Peu de temps après avoir décrété ces mesures pour l'empire de Russie, nous crûmes devoir les étendre au royaume des Deux-Siciles, à la prière de notre très-cher fils en Jésus-Christ le roi Ferdinand, qui nous demanda que la Société de Jésus fût établie dans ses Etats, comme elle l'avoit été par nous dans le susdit empire; parce que dans des temps si malheureux, il lui paroissoit être de la plus haute importance de se servir des clercs de la Société de Jésus, pour former la jeunesse à la piété chrétienne et à la crainte du Seigneur qui est le commencement de la sagesse, et pour l'instruire de ce qui regarde la doctrine et les sciences, principalement dans les colléges et les écoles publiques. Nous, par le devoir de notre charge, ayant à cœur de répondre aux pieux désirs d'un si illustre prince, qui n'avoit en vue que la plus grande gloire de. Dieu et le salut des ames, avons étendu nos lettres données pour l'empire de Russie, au royaume des Deux-Siciles, par de nouvelles lettres, sous la même forme de bref, commençant par les mots : Per alias, expédiées le 30o. jour de juillet l'an du Seigneur 1804.

Les vœux unanimes de presque tout l'univers chré tien pour le rétablissement de la même Société de Jésus, nous attirent tous les jours des demandes vives et pressantes de la part de nos vénérables frères les archevêques et évêques, et des personnes les plus distinguées de tous les ordres; surtout depuis que la Renommée a publié de tous côtés l'abondance des fruits que cette Société produisoit dans les régions qu'elle occupoit, et sa fécondité dans la production

des rejetons qui promettent d'étendre et d'orner des toutes parts le champ du Seigneur.
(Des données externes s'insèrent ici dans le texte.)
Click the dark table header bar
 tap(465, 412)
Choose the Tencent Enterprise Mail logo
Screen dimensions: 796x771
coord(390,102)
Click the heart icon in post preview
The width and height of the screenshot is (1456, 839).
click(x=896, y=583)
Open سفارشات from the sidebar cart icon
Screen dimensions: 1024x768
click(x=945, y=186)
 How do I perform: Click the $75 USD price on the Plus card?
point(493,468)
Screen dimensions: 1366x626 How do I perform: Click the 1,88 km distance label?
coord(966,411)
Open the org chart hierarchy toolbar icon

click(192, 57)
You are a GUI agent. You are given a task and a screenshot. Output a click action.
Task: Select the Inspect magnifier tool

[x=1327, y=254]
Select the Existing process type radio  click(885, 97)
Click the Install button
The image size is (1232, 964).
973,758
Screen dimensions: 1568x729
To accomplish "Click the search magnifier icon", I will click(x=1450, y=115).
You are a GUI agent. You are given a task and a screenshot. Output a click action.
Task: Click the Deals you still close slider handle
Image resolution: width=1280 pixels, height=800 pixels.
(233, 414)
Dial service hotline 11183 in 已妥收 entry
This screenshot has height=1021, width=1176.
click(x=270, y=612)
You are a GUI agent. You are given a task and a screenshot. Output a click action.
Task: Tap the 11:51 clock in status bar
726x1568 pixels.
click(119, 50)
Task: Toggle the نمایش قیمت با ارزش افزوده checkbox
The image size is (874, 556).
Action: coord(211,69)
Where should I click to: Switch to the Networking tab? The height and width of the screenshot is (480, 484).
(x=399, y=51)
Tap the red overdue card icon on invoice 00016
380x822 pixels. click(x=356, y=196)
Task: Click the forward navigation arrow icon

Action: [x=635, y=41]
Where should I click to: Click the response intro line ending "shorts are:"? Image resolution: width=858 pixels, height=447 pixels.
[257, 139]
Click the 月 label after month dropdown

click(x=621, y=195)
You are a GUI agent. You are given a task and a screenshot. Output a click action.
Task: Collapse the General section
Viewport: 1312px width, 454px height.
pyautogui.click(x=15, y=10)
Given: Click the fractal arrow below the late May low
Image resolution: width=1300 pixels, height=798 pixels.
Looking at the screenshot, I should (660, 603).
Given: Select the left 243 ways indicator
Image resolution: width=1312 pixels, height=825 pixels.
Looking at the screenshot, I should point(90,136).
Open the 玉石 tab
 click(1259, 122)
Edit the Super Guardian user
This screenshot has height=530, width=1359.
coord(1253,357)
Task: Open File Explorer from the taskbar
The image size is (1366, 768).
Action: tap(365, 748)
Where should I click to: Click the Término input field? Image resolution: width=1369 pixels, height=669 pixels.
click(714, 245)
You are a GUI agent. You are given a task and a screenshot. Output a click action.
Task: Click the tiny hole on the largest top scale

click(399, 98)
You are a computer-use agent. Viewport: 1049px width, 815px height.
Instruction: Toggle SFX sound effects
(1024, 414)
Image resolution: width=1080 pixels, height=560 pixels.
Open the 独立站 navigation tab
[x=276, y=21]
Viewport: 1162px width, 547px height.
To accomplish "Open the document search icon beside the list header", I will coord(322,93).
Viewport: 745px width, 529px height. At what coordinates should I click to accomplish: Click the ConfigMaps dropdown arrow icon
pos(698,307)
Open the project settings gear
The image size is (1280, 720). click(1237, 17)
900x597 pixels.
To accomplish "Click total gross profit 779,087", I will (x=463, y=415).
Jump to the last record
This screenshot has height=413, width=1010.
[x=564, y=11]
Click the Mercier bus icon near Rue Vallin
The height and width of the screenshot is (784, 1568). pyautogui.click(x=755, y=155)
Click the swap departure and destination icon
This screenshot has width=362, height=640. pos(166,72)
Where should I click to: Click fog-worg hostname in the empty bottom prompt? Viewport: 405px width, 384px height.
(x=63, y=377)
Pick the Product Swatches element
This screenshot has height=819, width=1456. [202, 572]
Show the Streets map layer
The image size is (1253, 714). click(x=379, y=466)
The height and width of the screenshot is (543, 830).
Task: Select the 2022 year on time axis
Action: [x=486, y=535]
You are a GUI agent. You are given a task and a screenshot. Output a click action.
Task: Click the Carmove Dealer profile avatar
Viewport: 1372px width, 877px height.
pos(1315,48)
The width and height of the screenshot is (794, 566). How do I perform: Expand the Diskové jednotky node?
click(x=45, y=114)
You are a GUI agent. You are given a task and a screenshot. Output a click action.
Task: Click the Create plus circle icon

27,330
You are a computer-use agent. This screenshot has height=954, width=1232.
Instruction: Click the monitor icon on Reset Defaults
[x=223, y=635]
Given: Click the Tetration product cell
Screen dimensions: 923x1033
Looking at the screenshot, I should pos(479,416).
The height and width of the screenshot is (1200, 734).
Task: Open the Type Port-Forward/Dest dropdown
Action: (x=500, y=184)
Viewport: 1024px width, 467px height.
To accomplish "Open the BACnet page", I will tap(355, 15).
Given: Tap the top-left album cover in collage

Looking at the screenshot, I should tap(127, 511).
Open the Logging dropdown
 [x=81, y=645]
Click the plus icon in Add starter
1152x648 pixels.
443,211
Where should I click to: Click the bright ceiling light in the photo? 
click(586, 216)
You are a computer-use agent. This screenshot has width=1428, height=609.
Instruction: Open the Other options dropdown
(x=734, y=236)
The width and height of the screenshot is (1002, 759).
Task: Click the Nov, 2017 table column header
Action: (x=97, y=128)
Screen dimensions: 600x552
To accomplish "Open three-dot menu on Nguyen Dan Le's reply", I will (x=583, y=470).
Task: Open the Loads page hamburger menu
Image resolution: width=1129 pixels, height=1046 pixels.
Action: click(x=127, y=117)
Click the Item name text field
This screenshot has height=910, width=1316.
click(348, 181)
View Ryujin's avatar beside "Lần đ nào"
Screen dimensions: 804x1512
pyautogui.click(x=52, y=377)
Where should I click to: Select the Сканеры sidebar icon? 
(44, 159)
La dispersion même des pierres du sanctuaire causée par des calamités récentes, et des revers qu'il faut plutôt pleurer que rappeler à la mémoire, l'anéantissement de la discipline des ordres réguliers (de ces ordres, la gloire et l'ornement de la religion et de l'Eglise), dont la réunion et le rétablissement sont l'objet de nos pensées et de nos soins continuels, exigent que nous donnions notre assentiment à des vœux si unanimes et si justes. Nous nous croirions coupables devant Dieu d'une faute très-grave, si au milieu des besoins si pressans qu'éprouve la chose publique, nous négligions de lui porter ces secours salutaires que Dieu, par une Providence singulière, met entre nos mains, et si, placés dans la nacelle de Pierre, sans cesse agitée par les flots, nous rejetions les rameurs robustes et expérimentés qui s'offrent à nous, pour rompre la force des vagues qui menacent à tout instant de nous engloutir dans un naufrage inévitable.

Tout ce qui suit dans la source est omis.